Christopher Cox testified this morning before the Senate Committee on Banking, Housing and Urban Affairs in his confirmation hearings. He praised Chairman Donaldson's term as one of "great achievement" and expressed his commitment to concensus rulemaking, avoiding the divisive 3-2 votes that came to characterize Donaldson's SEC. My hunch is that the departure of Harvey Goldschmid will improve his chances of accomplishing this goal.
In his opening statement (pdf), Cox identified his four priorities as Chairman of the SEC:
- Enforcing securities laws (policing "fraud and unfair dealing")
- "Cultivating respect for the rule of law in our capital markets"
- Making sure the agency's rules are keeping up with changing technologies
- Ensuring that financial markets can withstand terror attacks
Although he mentioned that the SEC would implement the stock options expensing rule ("I will ensure that the Securities and Exchange Commission builds upon the record as already established and that the rule is implemented as the markets expect."), he did not say much about new initiatives, like the director nomination rule.
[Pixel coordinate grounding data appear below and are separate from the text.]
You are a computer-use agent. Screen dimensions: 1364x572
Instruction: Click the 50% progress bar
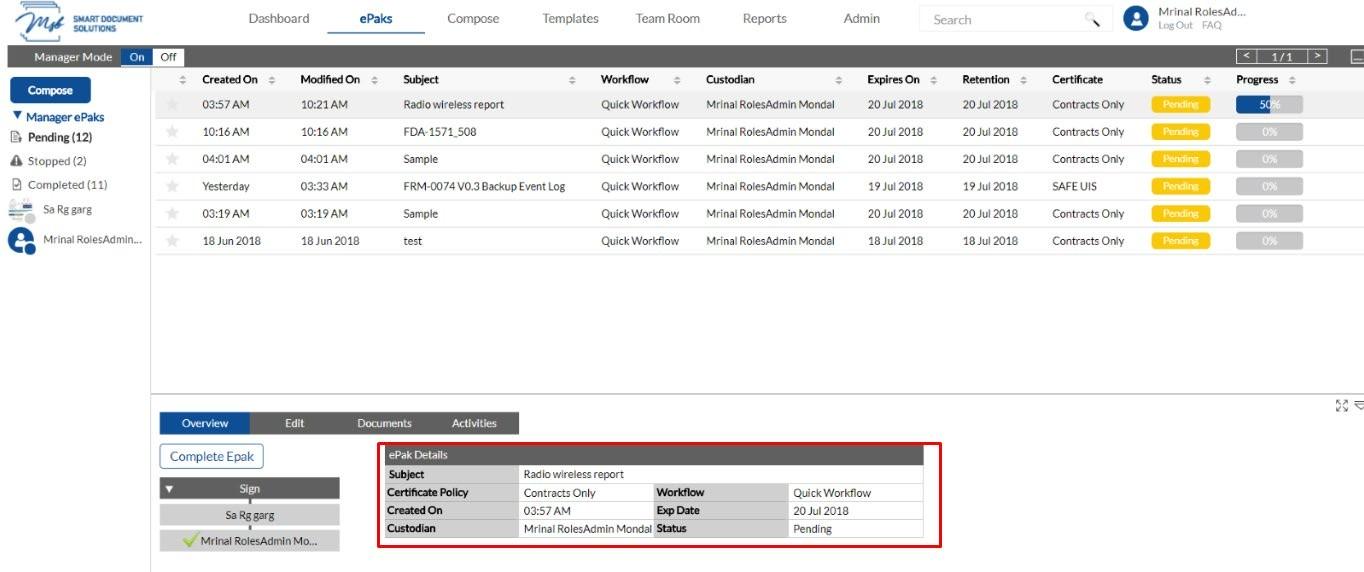(x=1269, y=104)
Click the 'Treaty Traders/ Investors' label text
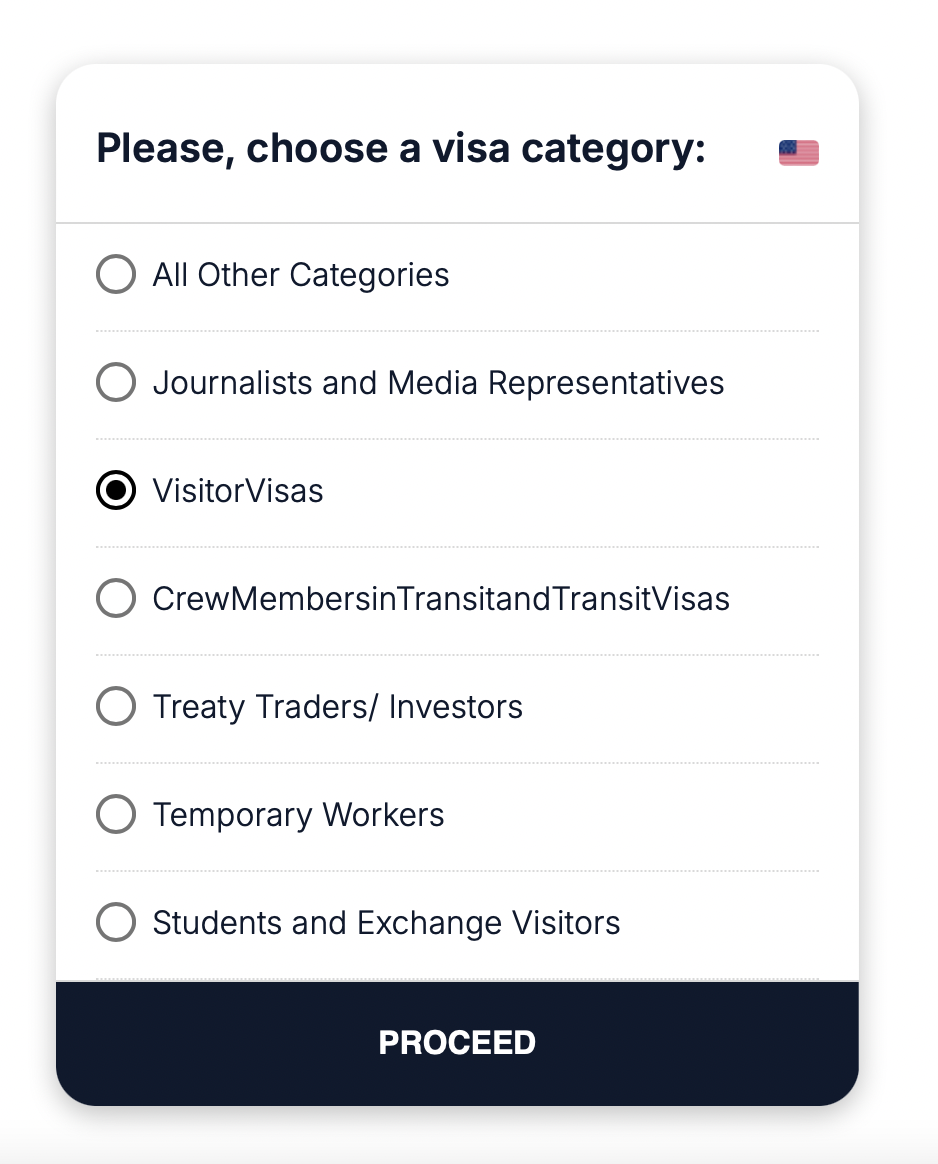Screen dimensions: 938x1164 (x=337, y=707)
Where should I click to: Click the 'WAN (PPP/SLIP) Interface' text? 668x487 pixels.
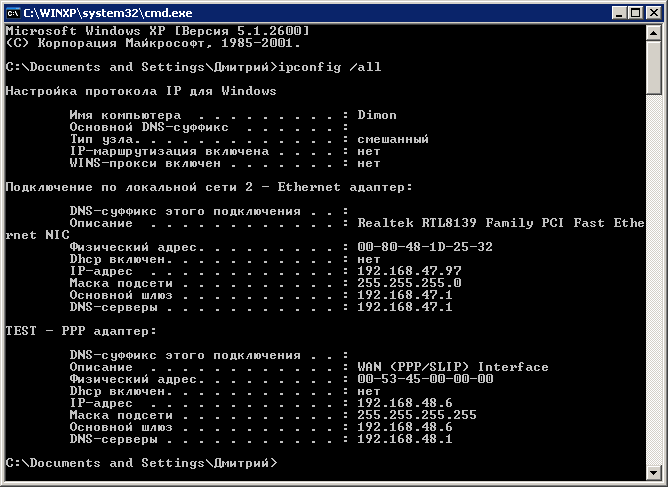point(452,367)
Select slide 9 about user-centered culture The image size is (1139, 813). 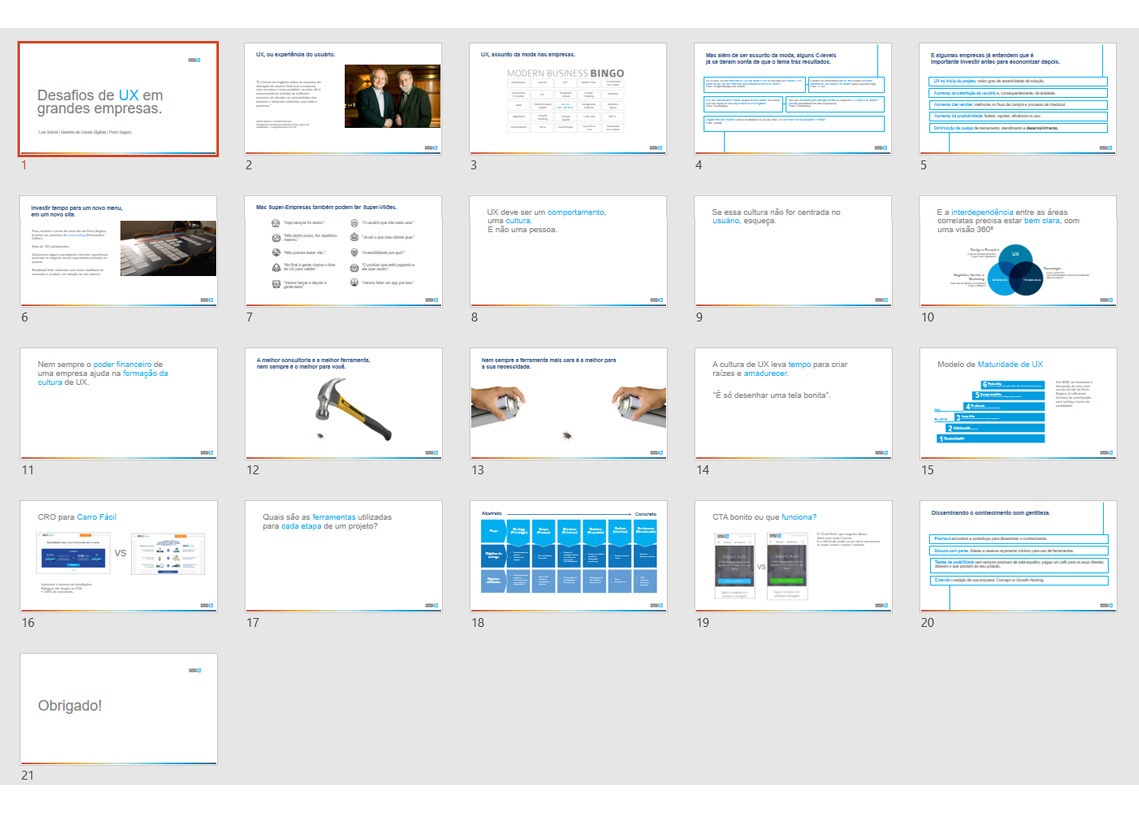(794, 251)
In this regard, I am particularly interested in his second priority: "Cultivating respect for the rule of law in our capital markets." Elaborating on this goal, he observed, "There is no better means to this end than continuity, clarity, and consistency in the Commission's rule-making and enforcement responsibilities." What does this mean?
Given Cox's history, I doubt that he intends to embrace Donaldson's regulatory agenda. Actually, I suspect that he means something quite different when he refers to "continuity, clarity, and consistency." To me this sounds like a person who believes that effective enforcement of the current rules, coupled with incremental advances consistent with those rules, will do the trick.